YOUR INSTRUCTIONS
Please repeat, exactly and without pictures, the lines of the entries below that run from the one containing "ici (524, 1202)" through the one containing "Estaciones de gasolina (757, 2388)".
━━━━━ THE RECORDS ━━━━━
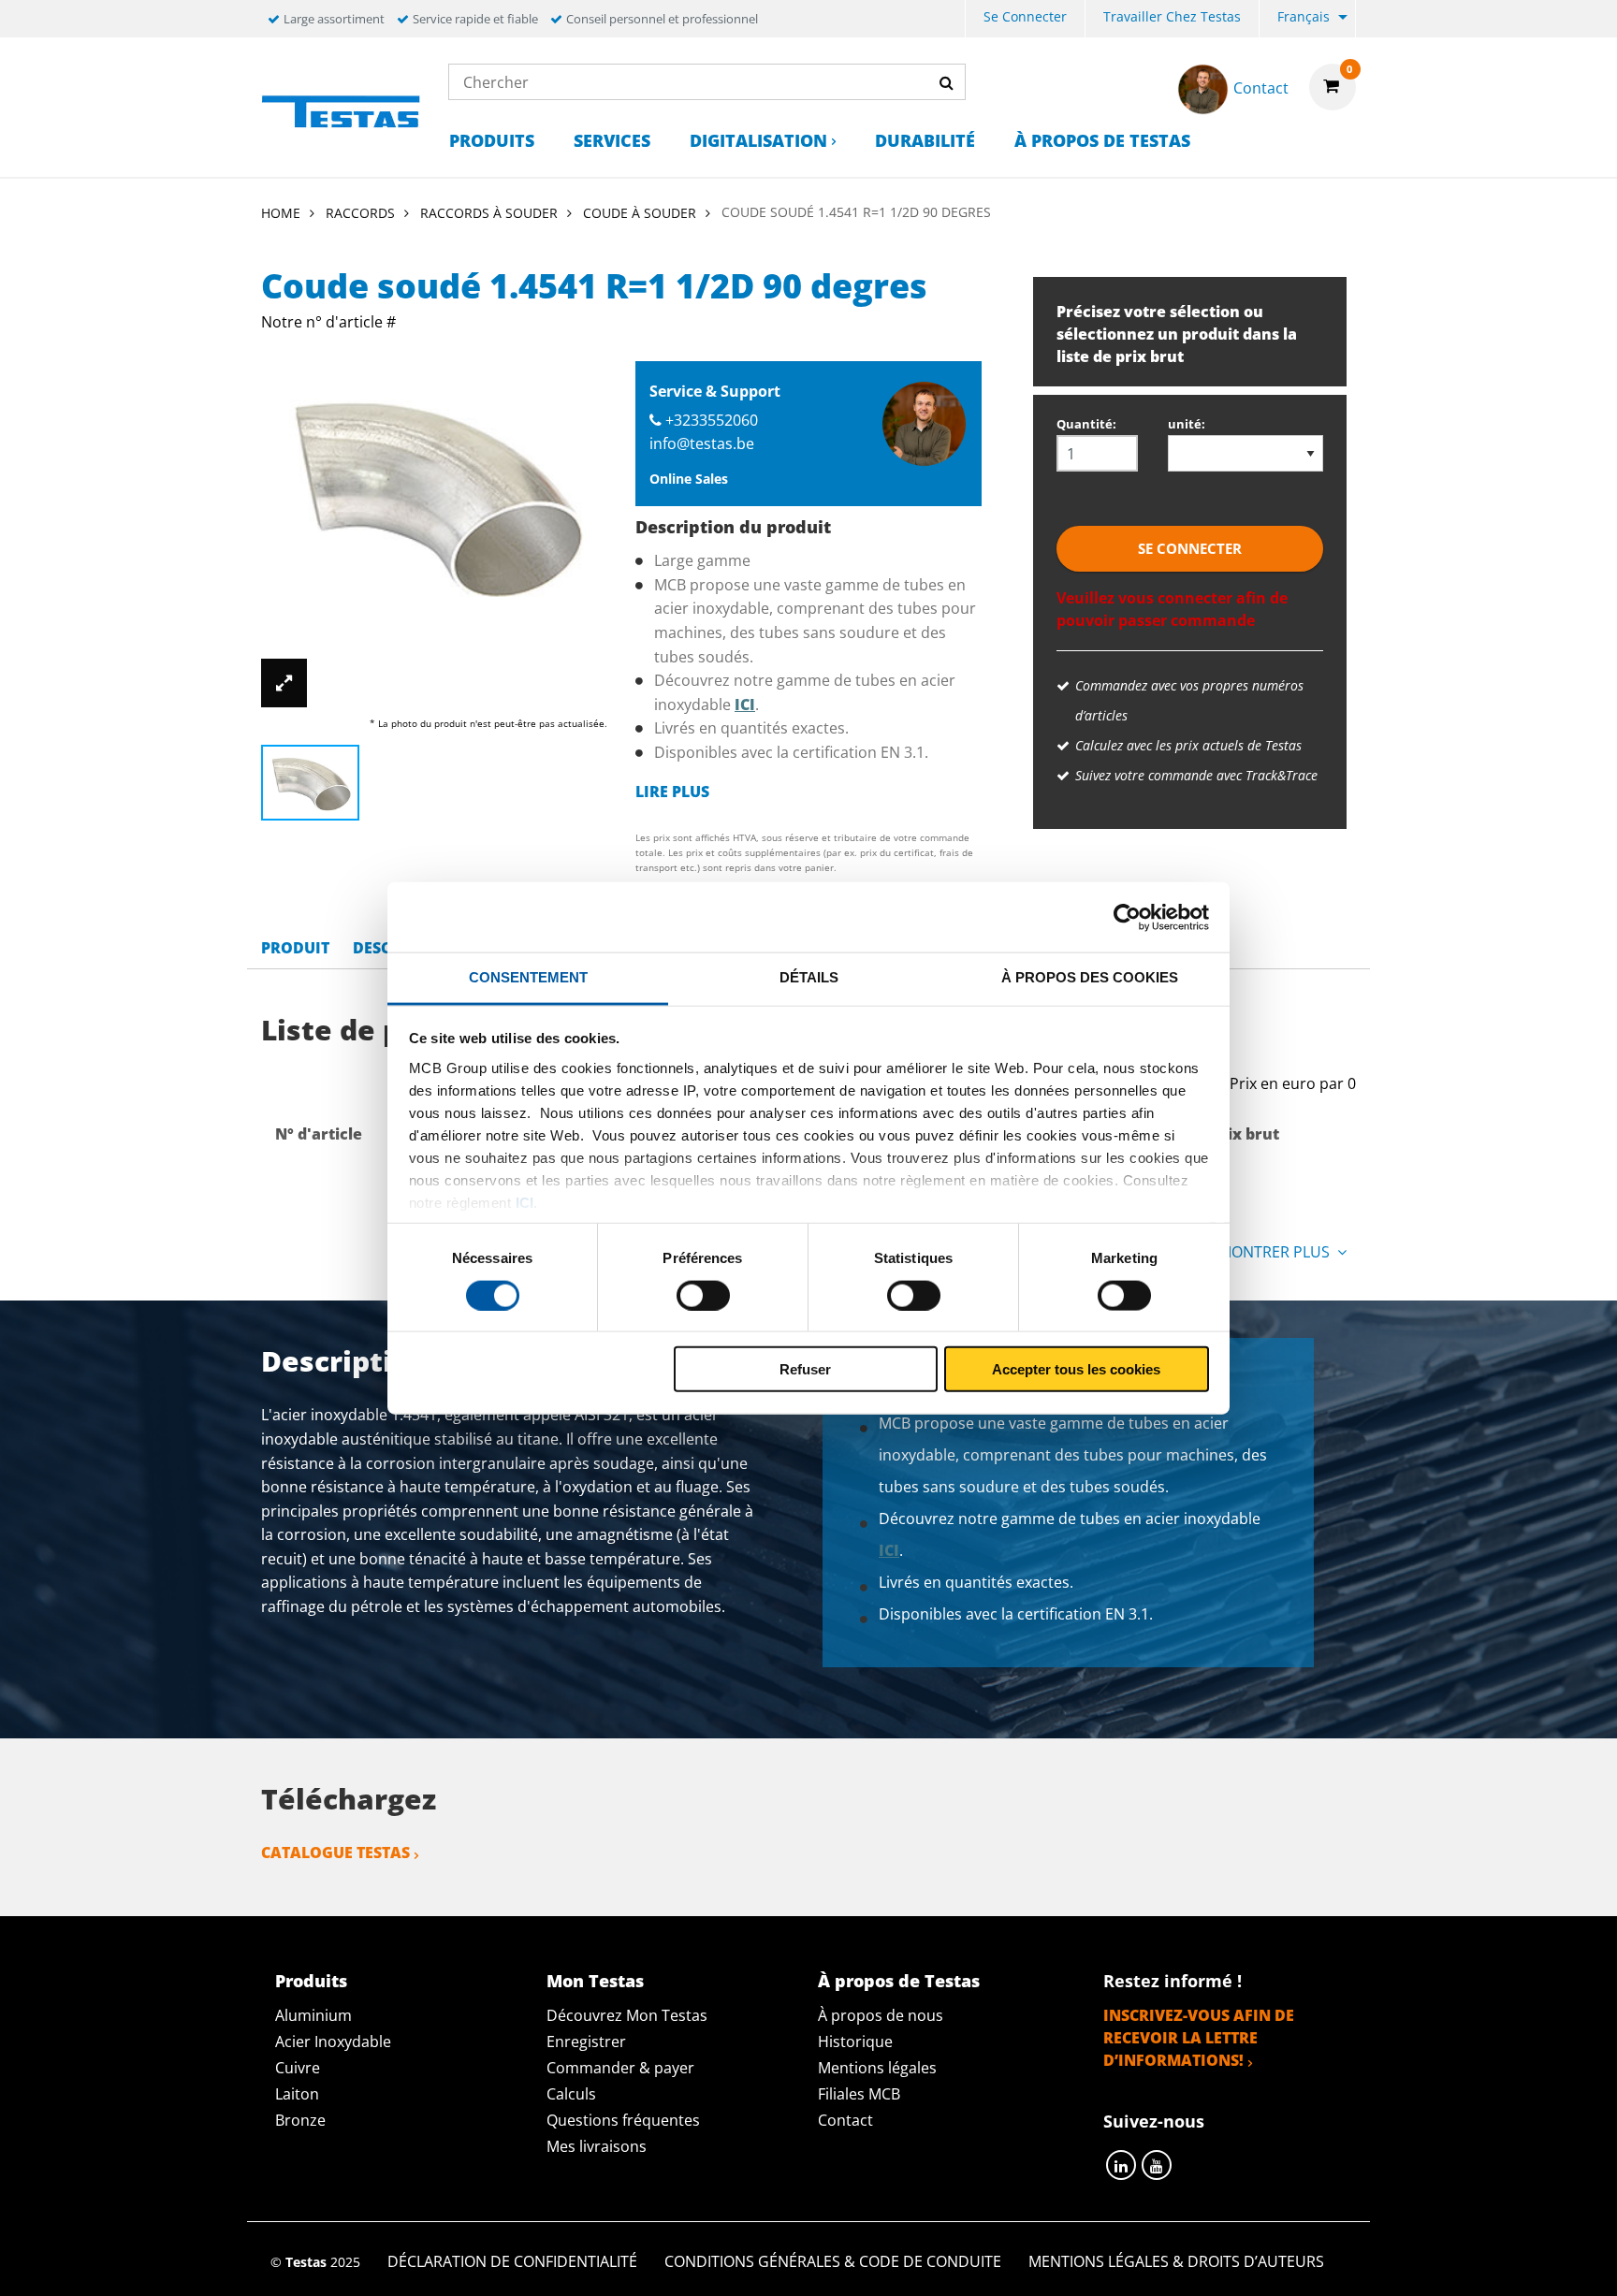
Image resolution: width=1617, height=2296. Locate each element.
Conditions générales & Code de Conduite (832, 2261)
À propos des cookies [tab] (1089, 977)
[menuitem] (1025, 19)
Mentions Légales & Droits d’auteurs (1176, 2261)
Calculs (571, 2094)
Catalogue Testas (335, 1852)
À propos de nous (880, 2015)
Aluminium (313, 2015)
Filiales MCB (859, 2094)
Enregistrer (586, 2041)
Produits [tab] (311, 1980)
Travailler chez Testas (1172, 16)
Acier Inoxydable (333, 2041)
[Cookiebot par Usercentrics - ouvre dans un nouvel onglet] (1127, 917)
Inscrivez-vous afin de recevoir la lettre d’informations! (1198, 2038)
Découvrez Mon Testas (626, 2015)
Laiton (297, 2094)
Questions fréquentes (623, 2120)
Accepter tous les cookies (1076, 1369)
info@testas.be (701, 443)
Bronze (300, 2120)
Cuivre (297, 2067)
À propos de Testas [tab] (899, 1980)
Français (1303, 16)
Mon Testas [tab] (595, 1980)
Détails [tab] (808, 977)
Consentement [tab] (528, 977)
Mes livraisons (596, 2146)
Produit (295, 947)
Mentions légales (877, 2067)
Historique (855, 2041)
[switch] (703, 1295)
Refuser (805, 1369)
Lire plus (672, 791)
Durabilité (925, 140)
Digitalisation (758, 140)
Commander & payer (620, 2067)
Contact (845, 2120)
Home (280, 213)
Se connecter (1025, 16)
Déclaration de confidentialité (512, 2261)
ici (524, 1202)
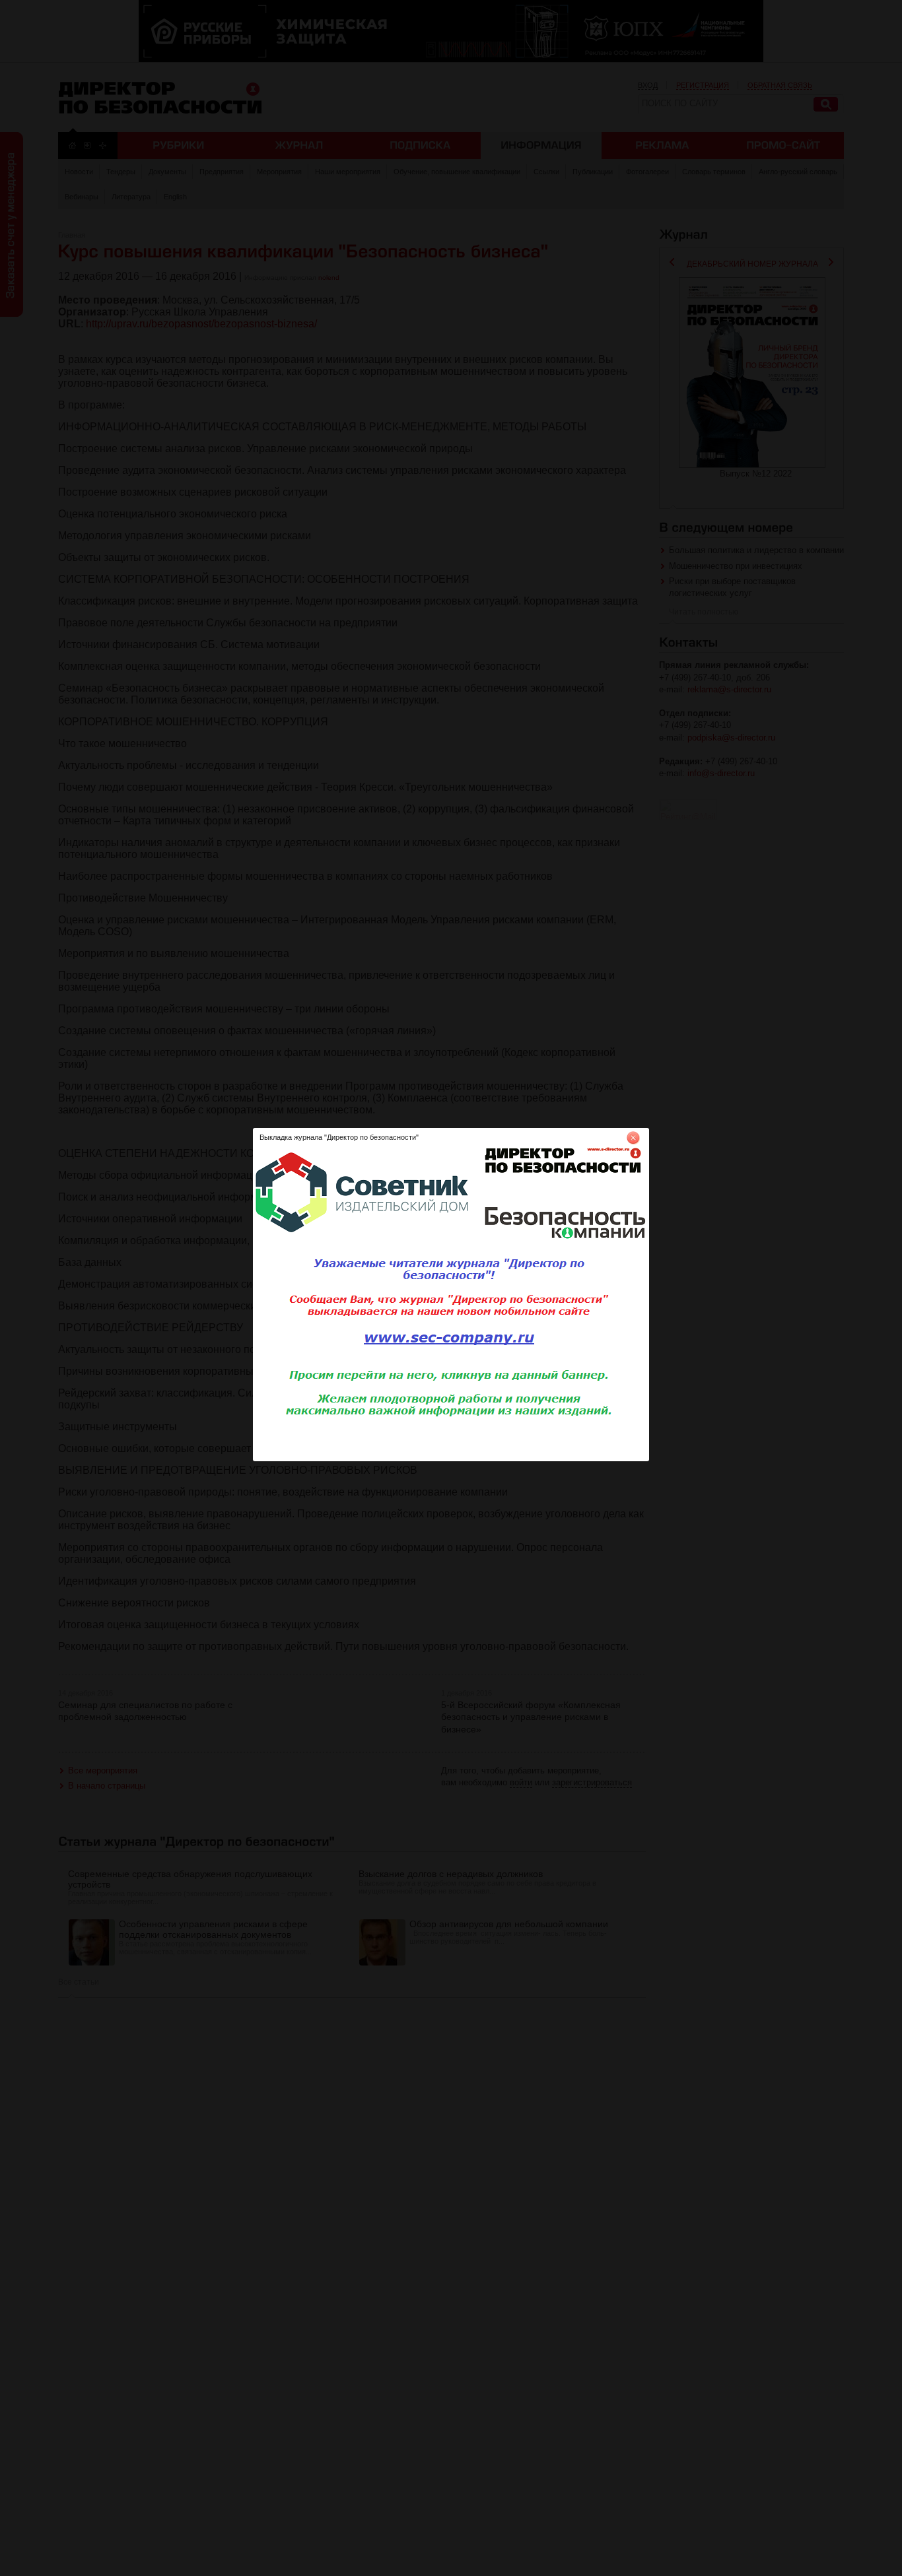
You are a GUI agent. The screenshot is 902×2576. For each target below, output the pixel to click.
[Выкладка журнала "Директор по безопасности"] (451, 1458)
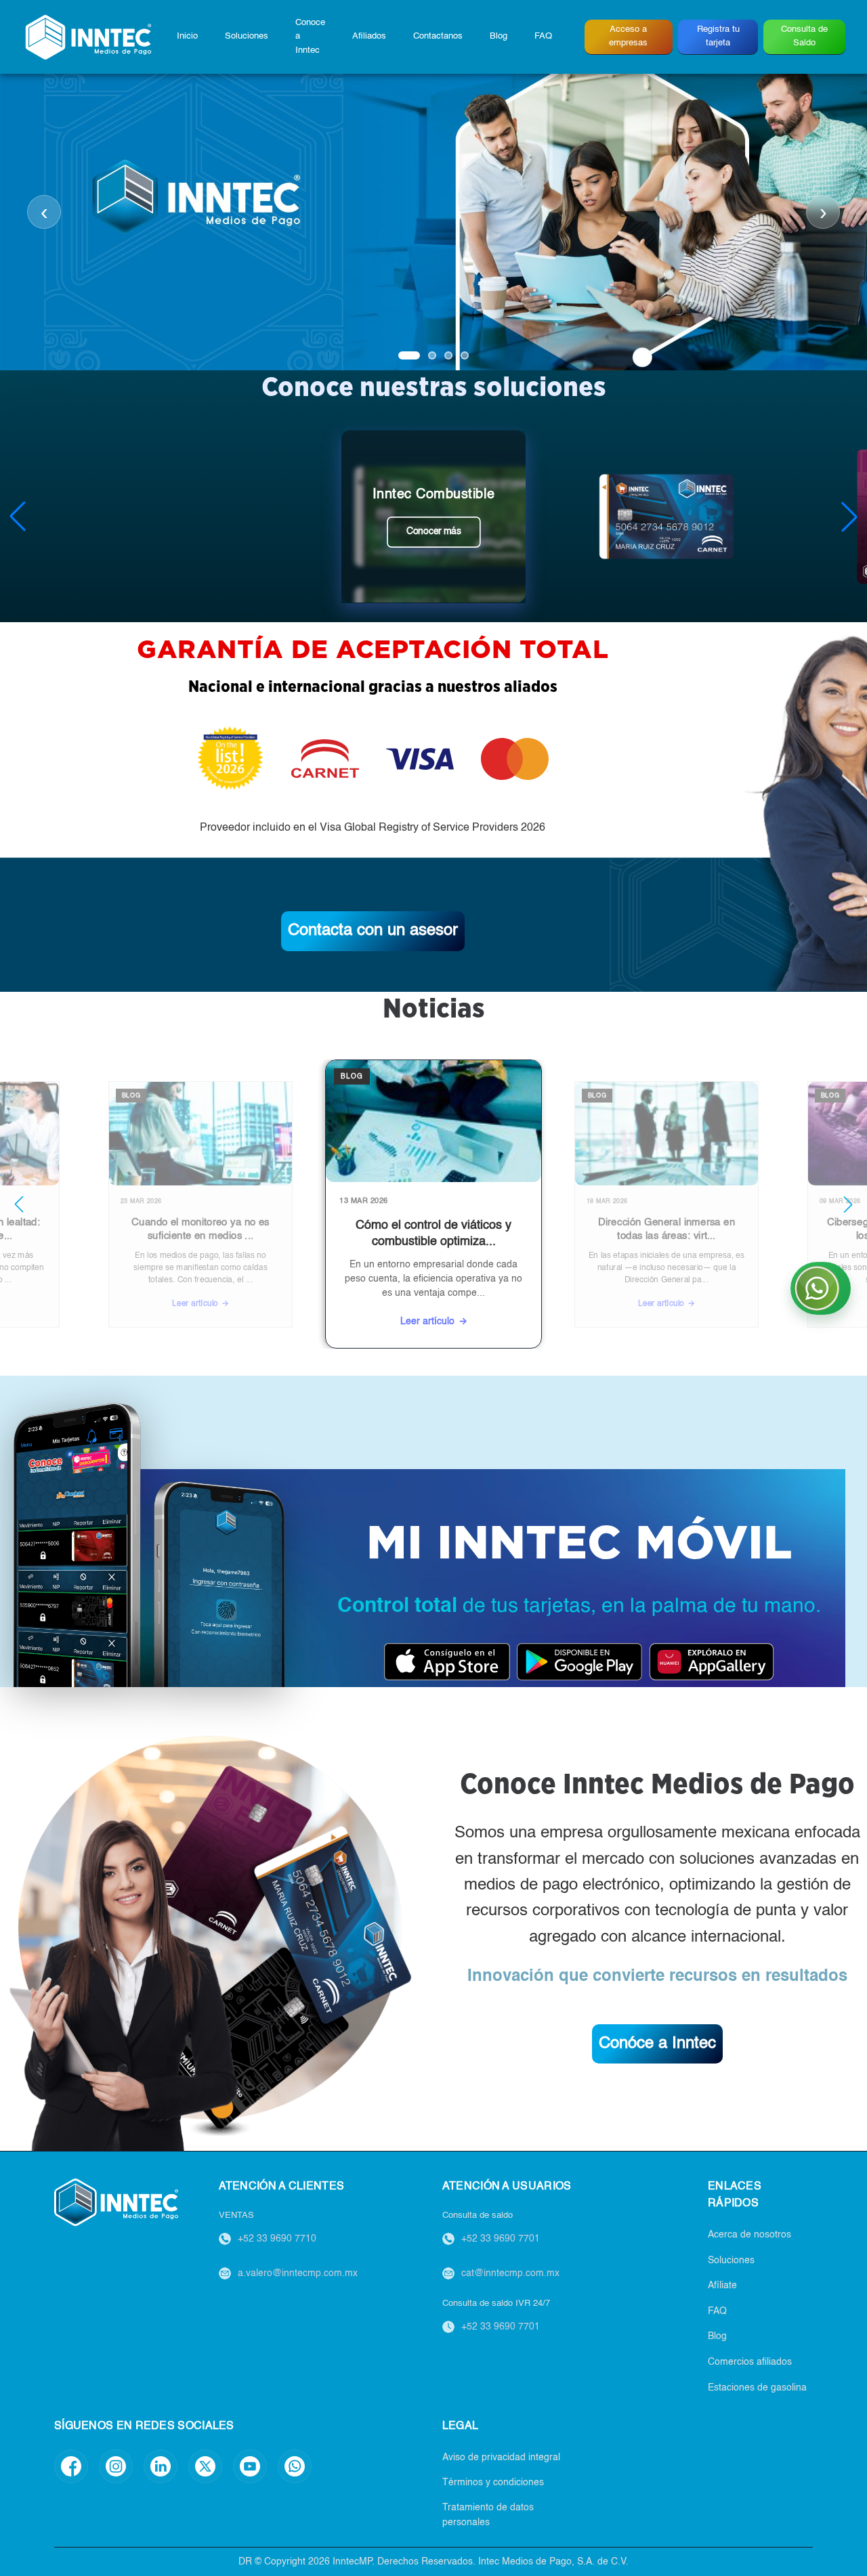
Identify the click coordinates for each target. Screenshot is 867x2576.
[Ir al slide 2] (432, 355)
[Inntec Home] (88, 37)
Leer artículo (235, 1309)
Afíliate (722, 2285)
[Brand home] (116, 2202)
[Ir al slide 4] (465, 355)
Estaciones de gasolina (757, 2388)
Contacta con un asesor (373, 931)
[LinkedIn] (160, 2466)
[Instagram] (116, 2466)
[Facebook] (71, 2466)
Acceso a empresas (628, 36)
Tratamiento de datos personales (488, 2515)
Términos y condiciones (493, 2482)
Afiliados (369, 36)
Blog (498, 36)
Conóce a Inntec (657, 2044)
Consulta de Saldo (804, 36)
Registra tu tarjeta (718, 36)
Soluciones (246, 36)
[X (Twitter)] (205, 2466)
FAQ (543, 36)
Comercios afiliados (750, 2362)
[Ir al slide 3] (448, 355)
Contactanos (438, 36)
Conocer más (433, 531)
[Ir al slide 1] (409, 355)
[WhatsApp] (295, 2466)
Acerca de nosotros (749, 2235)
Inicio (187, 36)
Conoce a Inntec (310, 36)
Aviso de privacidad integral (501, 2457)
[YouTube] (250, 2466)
━━━━━
ANSWER AREA
ici (524, 1202)
You are a GUI agent. The screenshot is 902×2576. For each target below, output the pixel to click.
[Выкладка журнала "Директор по безопасности"] (451, 1458)
Identify the click coordinates for each target. Screenshot is 867x2576.
[Ir al slide 2] (432, 355)
[Inntec Home] (88, 37)
Leer artículo (235, 1309)
Afíliate (722, 2285)
[Brand home] (116, 2202)
[Ir al slide 4] (465, 355)
Estaciones de gasolina (757, 2388)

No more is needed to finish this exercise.